O MTV Unplugged mudou a forma como muitos artistas mostravam as suas canções. Num palco mais pequeno, com menos produção e instrumentos acústicos, temas conhecidos ganhavam outra dimensão. Em 2026, Bruno Celta, Tatiana e Peter Strange recuperam esse conceito num projeto que já passou por várias salas e festivais portugueses.
A ideia não é apenas revisitar uma época. É voltar a colocar as canções no centro do concerto, através de versões inspiradas por algumas das atuações mais marcantes do formato da MTV.
Quando uma canção fica sem esconderijos
Nirvana, Pearl Jam, Alice in Chains, Eric Clapton e Alanis Morissette fazem parte do universo musical que serve de referência ao trio. São artistas muito diferentes entre si, mas com um ponto em comum: algumas das suas interpretações acústicas tornaram-se tão importantes como as versões originais.
O formato tinha essa capacidade. Ao reduzir a dimensão elétrica e a produção, a voz, a dinâmica dos instrumentos e os arranjos passavam para primeiro plano. Uma canção que funcionava numa gravação de estúdio tinha de encontrar outra forma de respirar em palco.

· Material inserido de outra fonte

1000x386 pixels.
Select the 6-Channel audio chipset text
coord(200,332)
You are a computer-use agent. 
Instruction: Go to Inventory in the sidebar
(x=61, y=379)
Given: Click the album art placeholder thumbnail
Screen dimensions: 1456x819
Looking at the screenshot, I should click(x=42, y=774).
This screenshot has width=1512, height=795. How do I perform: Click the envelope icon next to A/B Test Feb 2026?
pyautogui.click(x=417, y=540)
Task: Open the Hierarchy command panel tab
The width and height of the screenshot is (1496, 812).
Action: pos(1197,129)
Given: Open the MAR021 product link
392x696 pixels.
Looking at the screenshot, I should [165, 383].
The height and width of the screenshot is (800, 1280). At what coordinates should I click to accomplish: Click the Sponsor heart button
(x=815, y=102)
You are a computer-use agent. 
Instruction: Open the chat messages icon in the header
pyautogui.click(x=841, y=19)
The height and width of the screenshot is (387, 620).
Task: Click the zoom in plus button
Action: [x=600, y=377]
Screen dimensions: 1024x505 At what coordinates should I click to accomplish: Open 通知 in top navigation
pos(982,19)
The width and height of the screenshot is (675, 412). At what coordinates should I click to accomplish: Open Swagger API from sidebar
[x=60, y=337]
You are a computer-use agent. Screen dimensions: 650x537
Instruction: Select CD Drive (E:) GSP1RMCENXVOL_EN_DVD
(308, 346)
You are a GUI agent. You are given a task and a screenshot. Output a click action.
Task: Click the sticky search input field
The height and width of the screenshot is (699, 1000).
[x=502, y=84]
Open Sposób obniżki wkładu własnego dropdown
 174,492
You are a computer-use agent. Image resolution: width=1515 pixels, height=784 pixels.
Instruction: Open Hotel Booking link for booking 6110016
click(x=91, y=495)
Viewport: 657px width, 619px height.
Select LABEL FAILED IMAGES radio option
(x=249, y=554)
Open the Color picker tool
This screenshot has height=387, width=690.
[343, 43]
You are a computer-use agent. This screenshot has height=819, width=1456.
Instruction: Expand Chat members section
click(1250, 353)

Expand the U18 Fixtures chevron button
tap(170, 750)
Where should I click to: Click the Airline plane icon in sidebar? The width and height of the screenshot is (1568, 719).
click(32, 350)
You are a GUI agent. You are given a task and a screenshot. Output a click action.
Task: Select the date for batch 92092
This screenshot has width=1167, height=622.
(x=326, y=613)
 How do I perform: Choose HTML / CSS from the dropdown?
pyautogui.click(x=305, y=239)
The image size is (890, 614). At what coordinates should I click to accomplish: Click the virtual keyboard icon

É essa ideia que Bruno Celta, Tatiana e Peter Strange levam para o espetáculo. Em vez de reproduzirem simplesmente os concertos que ficaram na memória, procuram trabalhar os temas a partir da sua própria formação e identidade artística.
Três músicos, um palco mais próximo
O projeto junta os três músicos, autores e compositores numa formação pensada para recuperar a proximidade que estava no ADN do MTV Unplugged.
O resultado passa por arranjos acústicos e interpretações onde o espaço entre os instrumentos ganha importância. Sem uma produção excessiva a esconder pequenas imperfeições, cada escolha fica mais exposta e a relação entre os músicos torna-se parte essencial do concerto.
É também aí que o tributo ganha interesse. O objetivo não é transformar o espetáculo numa reprodução arqueológica dos anos 90, mas perceber o que ainda funciona nessas canções quando são retiradas do contexto em que originalmente foram apresentadas.
O regresso começou em maio
Desde maio, Bruno Celta, Tatiana e Peter Strange têm levado o projeto a diferentes salas de concerto e festivais pelo país. Em poucos meses, a formação realizou perto de vinte concertos.
A resposta ao espetáculo mostra também que a referência ao MTV Unplugged continua reconhecível várias décadas depois da estreia do formato. Para quem acompanhou aquela época, existe naturalmente uma componente de memória. Para quem descobriu esses artistas mais tarde, existe outra possibilidade: ouvir canções conhecidas através de uma abordagem diferente.
O palco acaba por ser o verdadeiro teste. Uma versão acústica não pode depender apenas da nostalgia. Precisa de funcionar por si própria.
O que fica quando se tira o excesso
Essa continua a ser uma das razões pelas quais o conceito do MTV Unplugged permanece relevante. Num período em que a música pode ser construída com camadas quase ilimitadas de produção, voltar a uma formação mais reduzida obriga a canção a mostrar aquilo que tem.
Bruno Celta, Tatiana e Peter Strange partem desse princípio para construir um espetáculo que olha para os anos 90 sem ficar preso a eles. O repertório pode trazer memórias, mas é a interpretação que decide se essas canções continuam vivas.
No fundo, a questão não é saber se o MTV Unplugged pode voltar. É perceber se, tantos anos depois, uma boa canção ainda consegue prender a atenção quando fica quase sozinha em palco.